Bring your soccer game experience to life with Dense Video Captioning! This cutting-edge technology highlights the most exciting moments and adds captivating commentaries, immersing you in the action like never before.

Our task.

Dense Video Captioning consists in generating coherent caption describing soccer actions occured and localizing each caption by a timestamp.

All of our classes.

Some of the comments have associated classes. We will evaluate on non-labeled comments and those with the following classes: {corner, substitution, whistle, soccer-ball, time, injury, penalty, y-card, yr-card, r-card, soccer-ball-own, penalty-missed}

Our data.

The data consists of 471 videos from soccer broadcast games available at two resolutions (720p and 224p) with captions. We also provide extracted features at 2 frames per second for an easier use, including the feature used by the 2021 challenge winners, Baidu Research. The provided data also includes original comments and versions where referees, coaches, players, and teams have been anonymized or identified, as well as team lineups. The challenge set is composed of 42 separate games.

Our Metric.

We defined the following metric for Dense Video Captioning task. For each predicted and ground truth caption, we build a time window tolerance of 30 seconds centered on the spotting timestamp (15 seconds before and 15 seconds after). We compute the standard metric for generated text between a predicted caption with any ground truth caption those time windows overlap.

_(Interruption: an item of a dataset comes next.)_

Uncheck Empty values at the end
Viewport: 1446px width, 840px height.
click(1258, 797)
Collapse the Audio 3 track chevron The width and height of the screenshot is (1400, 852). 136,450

This metric can be derived by the metric introduced in ActivityNet Caption. After computing the time window tolerance of 30 seconds, we use the same procedure with tIoU > 0.

For the challenge we will focus only on non-labeled captions and those with labels: {corner, substitution, whistle, soccer-ball, time, injury, penalty, y-card, yr-card, r-card, soccer-ball-own, penalty-missed}. The ranking will be based on METEOR.